Présentée en grande pompe le 28 janvier 2018 dans le froid glacial de la place de l’indépendance de Kiev, au cours d’une prestation de serment aux forts accents militaristes, la “Natsional’ny Druzhyna” du régiment néo-nationaliste Azov suscite polémiques et débats au sein de la société ukrainienne.

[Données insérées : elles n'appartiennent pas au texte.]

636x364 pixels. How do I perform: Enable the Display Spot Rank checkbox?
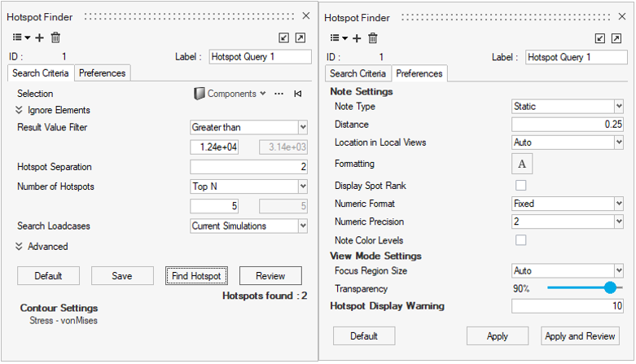[521, 186]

Faisant l’objet de plusieurs traductions comme “escouades nationales” ou “milices nationales” qui parfois portent à confusion sur leur place réelle au sein des forces de sécurités ukrainiennes, nous choisirons volontairement de conserver le terme initial translittéré. Formation militante comptant selon les sources entre 600 et 700 bénévoles âgés pour la plupart de 20 à 30 ans, la Dryzhyna nationale reprend une tradition héritée de la Kyiv Rus’ de “veilleurs”, en suppléant la police ukrainienne au quotidien. La Druzhyna est officiellement déclarée en conformité avec la législation ukrainienne qui encadre la création et la réglementation de tels groupes de vigilants. Selon un officiel du ministère de l’intérieur, Ivan Varchenko, “le fait qu’il y a maintenant des organisations qui veulent s’engager dans ce processus, est absolument légal, ils ont le droit. C’est avec des représentants de la Police Nationale qu’ils doivent se mettre d’accord sur comment et où seront-ils affectés, par exemple, des patrouilles dans les rues en alternance avec la Police nationale”.

Néanmoins, l’inquiétude d’une partie de la société est palpable. Le radicalisme affiché de la Druzhyna nourrit la crainte de voir l’Etat ukrainien abandonner progressivement le monopole de la violence légale au profit de formations miliciennes et paramilitaires. Si le dirigeant de la Druzhyna azovienne, Ihor Mikhailenko, parle d’une volonté profonde “de nettoyer les rues, lutter contre les trafics d’alcool, de drogue et les établissements de jeux illégaux”, le message semble être on ne peut plus clair : garantir à travers un “nationalisme moderne” et une force active un nouvel ordre ukrainien, là où le gouvernement a failli. Au-delà de ces éléments de langage fortement imprégnés de la réthorique azovienne, que pouvons nous comprendre de ce projet de Druzhyny?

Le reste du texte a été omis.